● DATA RECORDS:
*** Block opens ***
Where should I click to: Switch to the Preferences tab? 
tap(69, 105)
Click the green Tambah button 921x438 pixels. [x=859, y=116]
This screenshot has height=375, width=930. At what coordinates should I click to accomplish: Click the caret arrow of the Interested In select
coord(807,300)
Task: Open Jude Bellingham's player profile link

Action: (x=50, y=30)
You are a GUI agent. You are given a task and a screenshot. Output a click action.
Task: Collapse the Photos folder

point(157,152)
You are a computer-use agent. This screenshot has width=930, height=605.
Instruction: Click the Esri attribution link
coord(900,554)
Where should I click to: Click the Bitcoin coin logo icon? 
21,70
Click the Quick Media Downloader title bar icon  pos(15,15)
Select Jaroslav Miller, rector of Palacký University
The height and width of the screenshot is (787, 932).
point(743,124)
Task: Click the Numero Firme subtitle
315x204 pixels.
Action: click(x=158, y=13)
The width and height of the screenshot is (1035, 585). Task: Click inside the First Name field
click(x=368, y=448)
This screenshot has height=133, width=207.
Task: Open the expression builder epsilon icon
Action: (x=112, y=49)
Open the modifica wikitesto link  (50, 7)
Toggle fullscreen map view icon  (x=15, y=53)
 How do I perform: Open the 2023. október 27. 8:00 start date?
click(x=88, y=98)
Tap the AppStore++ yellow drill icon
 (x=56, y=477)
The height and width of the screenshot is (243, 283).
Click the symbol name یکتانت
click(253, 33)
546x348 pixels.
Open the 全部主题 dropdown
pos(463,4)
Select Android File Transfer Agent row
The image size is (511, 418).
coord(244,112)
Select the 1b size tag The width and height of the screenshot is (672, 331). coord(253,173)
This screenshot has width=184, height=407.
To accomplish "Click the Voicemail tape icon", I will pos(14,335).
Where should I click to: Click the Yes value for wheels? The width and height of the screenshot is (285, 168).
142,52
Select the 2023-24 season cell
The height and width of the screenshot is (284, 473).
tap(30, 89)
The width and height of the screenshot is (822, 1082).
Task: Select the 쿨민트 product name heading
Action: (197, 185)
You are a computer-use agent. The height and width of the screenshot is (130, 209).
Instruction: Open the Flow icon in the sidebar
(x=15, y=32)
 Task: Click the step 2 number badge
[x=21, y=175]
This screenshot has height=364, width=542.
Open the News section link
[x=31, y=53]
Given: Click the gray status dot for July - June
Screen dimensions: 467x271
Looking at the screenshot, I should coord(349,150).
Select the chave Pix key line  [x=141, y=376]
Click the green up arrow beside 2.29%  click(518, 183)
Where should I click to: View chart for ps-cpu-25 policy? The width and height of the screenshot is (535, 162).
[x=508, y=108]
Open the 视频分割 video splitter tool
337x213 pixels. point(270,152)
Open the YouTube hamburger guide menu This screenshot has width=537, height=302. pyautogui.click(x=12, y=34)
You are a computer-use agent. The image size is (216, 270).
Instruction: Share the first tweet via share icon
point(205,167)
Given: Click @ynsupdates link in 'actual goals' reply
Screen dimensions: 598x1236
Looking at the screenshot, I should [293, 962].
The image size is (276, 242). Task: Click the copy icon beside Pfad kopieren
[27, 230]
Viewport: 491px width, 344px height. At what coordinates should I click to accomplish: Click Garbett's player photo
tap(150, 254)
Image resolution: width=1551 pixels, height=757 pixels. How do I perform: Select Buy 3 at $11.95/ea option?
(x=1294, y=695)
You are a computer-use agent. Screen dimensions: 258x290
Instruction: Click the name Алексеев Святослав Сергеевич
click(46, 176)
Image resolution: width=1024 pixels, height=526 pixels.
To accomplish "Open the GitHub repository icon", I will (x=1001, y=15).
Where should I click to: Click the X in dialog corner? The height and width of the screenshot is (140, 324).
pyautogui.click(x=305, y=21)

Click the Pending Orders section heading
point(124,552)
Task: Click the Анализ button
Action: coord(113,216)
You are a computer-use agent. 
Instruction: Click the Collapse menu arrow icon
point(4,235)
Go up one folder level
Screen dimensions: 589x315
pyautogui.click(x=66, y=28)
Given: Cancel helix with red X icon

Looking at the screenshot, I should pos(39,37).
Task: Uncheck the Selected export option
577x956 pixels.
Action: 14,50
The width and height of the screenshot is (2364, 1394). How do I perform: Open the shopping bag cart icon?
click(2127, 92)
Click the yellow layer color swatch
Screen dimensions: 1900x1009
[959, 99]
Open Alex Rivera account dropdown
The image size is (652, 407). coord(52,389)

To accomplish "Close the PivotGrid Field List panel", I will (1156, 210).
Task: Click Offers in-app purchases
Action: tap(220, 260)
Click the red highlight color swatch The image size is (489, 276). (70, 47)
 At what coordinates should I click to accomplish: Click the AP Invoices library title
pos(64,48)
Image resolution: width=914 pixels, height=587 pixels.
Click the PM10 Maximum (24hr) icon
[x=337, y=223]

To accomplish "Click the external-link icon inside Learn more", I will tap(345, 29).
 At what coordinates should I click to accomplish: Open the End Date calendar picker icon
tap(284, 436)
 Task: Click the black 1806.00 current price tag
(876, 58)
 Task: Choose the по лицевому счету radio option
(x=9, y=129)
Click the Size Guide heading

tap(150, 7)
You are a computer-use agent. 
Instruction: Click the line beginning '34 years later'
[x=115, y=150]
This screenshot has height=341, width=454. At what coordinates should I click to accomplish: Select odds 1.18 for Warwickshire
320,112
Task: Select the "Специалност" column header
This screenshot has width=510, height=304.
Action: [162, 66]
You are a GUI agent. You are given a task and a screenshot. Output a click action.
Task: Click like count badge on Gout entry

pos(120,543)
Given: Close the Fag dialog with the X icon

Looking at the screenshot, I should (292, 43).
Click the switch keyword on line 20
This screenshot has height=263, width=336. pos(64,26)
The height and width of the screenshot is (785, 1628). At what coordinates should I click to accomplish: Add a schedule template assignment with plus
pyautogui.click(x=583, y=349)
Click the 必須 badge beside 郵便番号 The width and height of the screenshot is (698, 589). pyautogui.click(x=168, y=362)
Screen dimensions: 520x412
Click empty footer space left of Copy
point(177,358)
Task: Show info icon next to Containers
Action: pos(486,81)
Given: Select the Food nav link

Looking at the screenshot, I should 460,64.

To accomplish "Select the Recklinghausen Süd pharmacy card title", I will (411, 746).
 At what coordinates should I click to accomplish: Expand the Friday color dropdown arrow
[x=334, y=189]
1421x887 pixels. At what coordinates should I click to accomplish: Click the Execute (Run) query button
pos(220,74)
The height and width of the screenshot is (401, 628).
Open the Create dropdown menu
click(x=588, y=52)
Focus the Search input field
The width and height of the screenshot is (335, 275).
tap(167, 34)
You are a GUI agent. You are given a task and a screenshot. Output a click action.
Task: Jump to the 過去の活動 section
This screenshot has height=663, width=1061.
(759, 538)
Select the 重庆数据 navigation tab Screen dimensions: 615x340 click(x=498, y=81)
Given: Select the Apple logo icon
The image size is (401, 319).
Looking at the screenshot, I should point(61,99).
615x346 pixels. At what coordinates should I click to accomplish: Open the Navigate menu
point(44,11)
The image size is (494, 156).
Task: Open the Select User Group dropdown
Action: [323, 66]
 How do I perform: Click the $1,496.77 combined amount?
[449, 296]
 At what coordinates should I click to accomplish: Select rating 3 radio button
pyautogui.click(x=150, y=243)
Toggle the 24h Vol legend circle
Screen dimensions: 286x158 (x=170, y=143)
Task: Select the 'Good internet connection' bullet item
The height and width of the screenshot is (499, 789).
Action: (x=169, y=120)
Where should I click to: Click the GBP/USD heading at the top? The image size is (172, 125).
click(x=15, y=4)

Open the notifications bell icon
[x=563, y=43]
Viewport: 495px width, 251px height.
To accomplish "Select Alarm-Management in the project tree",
*** Block closes ***
● TASK REQUIREMENTS:
Reprint the listing above. Keep every line exactly as it is.

● ANSWER BELOW:
Where should I click to: Switch to the Preferences tab? 
tap(69, 105)
Click the green Tambah button 921x438 pixels. [x=859, y=116]
This screenshot has height=375, width=930. At what coordinates should I click to accomplish: Click the caret arrow of the Interested In select
coord(807,300)
Task: Open Jude Bellingham's player profile link

Action: (x=50, y=30)
You are a GUI agent. You are given a task and a screenshot. Output a click action.
Task: Collapse the Photos folder

point(157,152)
You are a computer-use agent. This screenshot has width=930, height=605.
Instruction: Click the Esri attribution link
coord(900,554)
Where should I click to: Click the Bitcoin coin logo icon? 
21,70
Click the Quick Media Downloader title bar icon  pos(15,15)
Select Jaroslav Miller, rector of Palacký University
The height and width of the screenshot is (787, 932).
point(743,124)
Task: Click the Numero Firme subtitle
315x204 pixels.
Action: click(x=158, y=13)
The width and height of the screenshot is (1035, 585). Task: Click inside the First Name field
click(x=368, y=448)
This screenshot has height=133, width=207.
Task: Open the expression builder epsilon icon
Action: (x=112, y=49)
Open the modifica wikitesto link  (50, 7)
Toggle fullscreen map view icon  (x=15, y=53)
 How do I perform: Open the 2023. október 27. 8:00 start date?
click(x=88, y=98)
Tap the AppStore++ yellow drill icon
 (x=56, y=477)
The height and width of the screenshot is (243, 283).
Click the symbol name یکتانت
click(253, 33)
546x348 pixels.
Open the 全部主题 dropdown
pos(463,4)
Select Android File Transfer Agent row
The image size is (511, 418).
coord(244,112)
Select the 1b size tag The width and height of the screenshot is (672, 331). coord(253,173)
This screenshot has width=184, height=407.
To accomplish "Click the Voicemail tape icon", I will pos(14,335).
Where should I click to: Click the Yes value for wheels? The width and height of the screenshot is (285, 168).
142,52
Select the 2023-24 season cell
The height and width of the screenshot is (284, 473).
tap(30, 89)
The width and height of the screenshot is (822, 1082).
Task: Select the 쿨민트 product name heading
Action: (197, 185)
You are a computer-use agent. The height and width of the screenshot is (130, 209).
Instruction: Open the Flow icon in the sidebar
(x=15, y=32)
 Task: Click the step 2 number badge
[x=21, y=175]
This screenshot has height=364, width=542.
Open the News section link
[x=31, y=53]
Given: Click the gray status dot for July - June
Screen dimensions: 467x271
Looking at the screenshot, I should coord(349,150).
Select the chave Pix key line  [x=141, y=376]
Click the green up arrow beside 2.29%  click(518, 183)
Where should I click to: View chart for ps-cpu-25 policy? The width and height of the screenshot is (535, 162).
[x=508, y=108]
Open the 视频分割 video splitter tool
337x213 pixels. point(270,152)
Open the YouTube hamburger guide menu This screenshot has width=537, height=302. pyautogui.click(x=12, y=34)
You are a computer-use agent. The image size is (216, 270).
Instruction: Share the first tweet via share icon
point(205,167)
Given: Click @ynsupdates link in 'actual goals' reply
Screen dimensions: 598x1236
Looking at the screenshot, I should [293, 962].
The image size is (276, 242). Task: Click the copy icon beside Pfad kopieren
[27, 230]
Viewport: 491px width, 344px height. At what coordinates should I click to accomplish: Click Garbett's player photo
tap(150, 254)
Image resolution: width=1551 pixels, height=757 pixels. How do I perform: Select Buy 3 at $11.95/ea option?
(x=1294, y=695)
You are a computer-use agent. Screen dimensions: 258x290
Instruction: Click the name Алексеев Святослав Сергеевич
click(46, 176)
Image resolution: width=1024 pixels, height=526 pixels.
To accomplish "Open the GitHub repository icon", I will (x=1001, y=15).
Where should I click to: Click the X in dialog corner? The height and width of the screenshot is (140, 324).
pyautogui.click(x=305, y=21)

Click the Pending Orders section heading
point(124,552)
Task: Click the Анализ button
Action: coord(113,216)
You are a computer-use agent. 
Instruction: Click the Collapse menu arrow icon
point(4,235)
Go up one folder level
Screen dimensions: 589x315
pyautogui.click(x=66, y=28)
Given: Cancel helix with red X icon

Looking at the screenshot, I should pos(39,37).
Task: Uncheck the Selected export option
577x956 pixels.
Action: 14,50
The width and height of the screenshot is (2364, 1394). How do I perform: Open the shopping bag cart icon?
click(2127, 92)
Click the yellow layer color swatch
Screen dimensions: 1900x1009
[959, 99]
Open Alex Rivera account dropdown
The image size is (652, 407). coord(52,389)

To accomplish "Close the PivotGrid Field List panel", I will (1156, 210).
Task: Click Offers in-app purchases
Action: tap(220, 260)
Click the red highlight color swatch The image size is (489, 276). (70, 47)
 At what coordinates should I click to accomplish: Click the AP Invoices library title
pos(64,48)
Image resolution: width=914 pixels, height=587 pixels.
Click the PM10 Maximum (24hr) icon
[x=337, y=223]

To accomplish "Click the external-link icon inside Learn more", I will tap(345, 29).
 At what coordinates should I click to accomplish: Open the End Date calendar picker icon
tap(284, 436)
 Task: Click the black 1806.00 current price tag
(876, 58)
 Task: Choose the по лицевому счету radio option
(x=9, y=129)
Click the Size Guide heading

tap(150, 7)
You are a computer-use agent. 
Instruction: Click the line beginning '34 years later'
[x=115, y=150]
This screenshot has height=341, width=454. At what coordinates should I click to accomplish: Select odds 1.18 for Warwickshire
320,112
Task: Select the "Специалност" column header
This screenshot has width=510, height=304.
Action: [162, 66]
You are a GUI agent. You are given a task and a screenshot. Output a click action.
Task: Click like count badge on Gout entry

pos(120,543)
Given: Close the Fag dialog with the X icon

Looking at the screenshot, I should (292, 43).
Click the switch keyword on line 20
This screenshot has height=263, width=336. pos(64,26)
The height and width of the screenshot is (785, 1628). At what coordinates should I click to accomplish: Add a schedule template assignment with plus
pyautogui.click(x=583, y=349)
Click the 必須 badge beside 郵便番号 The width and height of the screenshot is (698, 589). pyautogui.click(x=168, y=362)
Screen dimensions: 520x412
Click empty footer space left of Copy
point(177,358)
Task: Show info icon next to Containers
Action: pos(486,81)
Given: Select the Food nav link

Looking at the screenshot, I should 460,64.

To accomplish "Select the Recklinghausen Süd pharmacy card title", I will (411, 746).
 At what coordinates should I click to accomplish: Expand the Friday color dropdown arrow
[x=334, y=189]
1421x887 pixels. At what coordinates should I click to accomplish: Click the Execute (Run) query button
pos(220,74)
The height and width of the screenshot is (401, 628).
Open the Create dropdown menu
click(x=588, y=52)
Focus the Search input field
The width and height of the screenshot is (335, 275).
tap(167, 34)
You are a GUI agent. You are given a task and a screenshot. Output a click action.
Task: Jump to the 過去の活動 section
This screenshot has height=663, width=1061.
(759, 538)
Select the 重庆数据 navigation tab Screen dimensions: 615x340 click(x=498, y=81)
Given: Select the Apple logo icon
The image size is (401, 319).
Looking at the screenshot, I should point(61,99).
615x346 pixels. At what coordinates should I click to accomplish: Open the Navigate menu
point(44,11)
The image size is (494, 156).
Task: Open the Select User Group dropdown
Action: [323, 66]
 How do I perform: Click the $1,496.77 combined amount?
[449, 296]
 At what coordinates should I click to accomplish: Select rating 3 radio button
pyautogui.click(x=150, y=243)
Toggle the 24h Vol legend circle
Screen dimensions: 286x158 (x=170, y=143)
Task: Select the 'Good internet connection' bullet item
The height and width of the screenshot is (499, 789).
Action: (x=169, y=120)
Where should I click to: Click the GBP/USD heading at the top? The image size is (172, 125).
click(x=15, y=4)

Open the notifications bell icon
[x=563, y=43]
Viewport: 495px width, 251px height.
To accomplish "Select Alarm-Management in the project tree",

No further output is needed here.